(Stored items)
# # # #
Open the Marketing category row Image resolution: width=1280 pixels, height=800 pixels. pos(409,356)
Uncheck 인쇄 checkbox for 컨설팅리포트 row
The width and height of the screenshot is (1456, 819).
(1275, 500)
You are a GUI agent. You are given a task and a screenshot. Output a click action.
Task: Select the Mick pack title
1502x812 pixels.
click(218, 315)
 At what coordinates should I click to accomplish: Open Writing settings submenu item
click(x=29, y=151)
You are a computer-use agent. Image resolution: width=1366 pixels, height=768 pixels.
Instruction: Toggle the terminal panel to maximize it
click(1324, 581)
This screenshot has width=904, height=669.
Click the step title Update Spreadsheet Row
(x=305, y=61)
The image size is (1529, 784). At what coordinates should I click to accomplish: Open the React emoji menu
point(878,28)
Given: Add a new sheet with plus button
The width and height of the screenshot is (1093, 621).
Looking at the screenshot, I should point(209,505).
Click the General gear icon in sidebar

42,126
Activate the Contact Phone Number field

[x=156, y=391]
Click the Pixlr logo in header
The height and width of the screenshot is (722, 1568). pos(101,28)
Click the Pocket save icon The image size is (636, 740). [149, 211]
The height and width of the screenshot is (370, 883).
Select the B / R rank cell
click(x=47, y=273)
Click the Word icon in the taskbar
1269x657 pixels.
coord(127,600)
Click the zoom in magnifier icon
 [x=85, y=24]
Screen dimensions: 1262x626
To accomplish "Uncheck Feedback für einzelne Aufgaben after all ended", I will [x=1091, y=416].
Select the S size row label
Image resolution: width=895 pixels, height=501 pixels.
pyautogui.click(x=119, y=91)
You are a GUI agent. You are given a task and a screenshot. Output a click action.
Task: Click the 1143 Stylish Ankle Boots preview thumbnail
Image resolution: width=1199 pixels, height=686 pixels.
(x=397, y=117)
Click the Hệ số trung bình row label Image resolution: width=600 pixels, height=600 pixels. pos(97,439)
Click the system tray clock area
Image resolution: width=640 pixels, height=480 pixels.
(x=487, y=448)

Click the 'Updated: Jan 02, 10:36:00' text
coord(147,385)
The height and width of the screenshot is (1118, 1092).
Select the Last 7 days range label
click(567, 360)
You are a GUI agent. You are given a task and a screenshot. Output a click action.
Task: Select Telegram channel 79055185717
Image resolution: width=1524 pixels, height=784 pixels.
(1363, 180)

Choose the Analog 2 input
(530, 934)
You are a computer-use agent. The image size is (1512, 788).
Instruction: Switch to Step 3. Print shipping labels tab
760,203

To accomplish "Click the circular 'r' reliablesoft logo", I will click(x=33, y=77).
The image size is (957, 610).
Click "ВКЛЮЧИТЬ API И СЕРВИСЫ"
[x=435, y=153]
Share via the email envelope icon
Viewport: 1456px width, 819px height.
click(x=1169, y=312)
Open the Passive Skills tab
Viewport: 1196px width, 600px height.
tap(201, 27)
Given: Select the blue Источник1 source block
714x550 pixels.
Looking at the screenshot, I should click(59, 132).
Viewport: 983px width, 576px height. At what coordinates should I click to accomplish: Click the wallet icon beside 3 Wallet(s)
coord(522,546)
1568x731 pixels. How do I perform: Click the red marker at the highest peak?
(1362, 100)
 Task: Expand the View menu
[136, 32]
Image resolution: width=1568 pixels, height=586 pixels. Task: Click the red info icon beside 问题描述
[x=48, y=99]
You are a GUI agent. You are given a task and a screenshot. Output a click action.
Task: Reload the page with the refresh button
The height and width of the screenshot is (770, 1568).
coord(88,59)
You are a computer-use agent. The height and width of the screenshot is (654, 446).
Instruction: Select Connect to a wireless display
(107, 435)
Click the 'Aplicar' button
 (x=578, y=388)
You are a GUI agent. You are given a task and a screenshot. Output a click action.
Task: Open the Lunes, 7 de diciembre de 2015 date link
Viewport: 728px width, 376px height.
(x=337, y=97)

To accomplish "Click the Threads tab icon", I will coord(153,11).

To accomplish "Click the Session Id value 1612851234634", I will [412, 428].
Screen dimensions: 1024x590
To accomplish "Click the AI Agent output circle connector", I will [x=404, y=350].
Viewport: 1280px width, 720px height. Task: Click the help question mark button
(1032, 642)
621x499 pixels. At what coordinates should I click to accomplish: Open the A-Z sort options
# # # #
What the task asks: An exact repeat of the lines from the one containing "Viewport: 983px width, 576px" through the final line above, both included, is the whole answer.

Answer space:
Viewport: 983px width, 576px height. At what coordinates should I click to accomplish: Click the wallet icon beside 3 Wallet(s)
coord(522,546)
1568x731 pixels. How do I perform: Click the red marker at the highest peak?
(1362, 100)
 Task: Expand the View menu
[136, 32]
Image resolution: width=1568 pixels, height=586 pixels. Task: Click the red info icon beside 问题描述
[x=48, y=99]
You are a GUI agent. You are given a task and a screenshot. Output a click action.
Task: Reload the page with the refresh button
The height and width of the screenshot is (770, 1568).
coord(88,59)
You are a computer-use agent. The height and width of the screenshot is (654, 446).
Instruction: Select Connect to a wireless display
(107, 435)
Click the 'Aplicar' button
 (x=578, y=388)
You are a GUI agent. You are given a task and a screenshot. Output a click action.
Task: Open the Lunes, 7 de diciembre de 2015 date link
Viewport: 728px width, 376px height.
(x=337, y=97)

To accomplish "Click the Threads tab icon", I will coord(153,11).

To accomplish "Click the Session Id value 1612851234634", I will [412, 428].
Screen dimensions: 1024x590
To accomplish "Click the AI Agent output circle connector", I will [x=404, y=350].
Viewport: 1280px width, 720px height. Task: Click the help question mark button
(1032, 642)
621x499 pixels. At what coordinates should I click to accomplish: Open the A-Z sort options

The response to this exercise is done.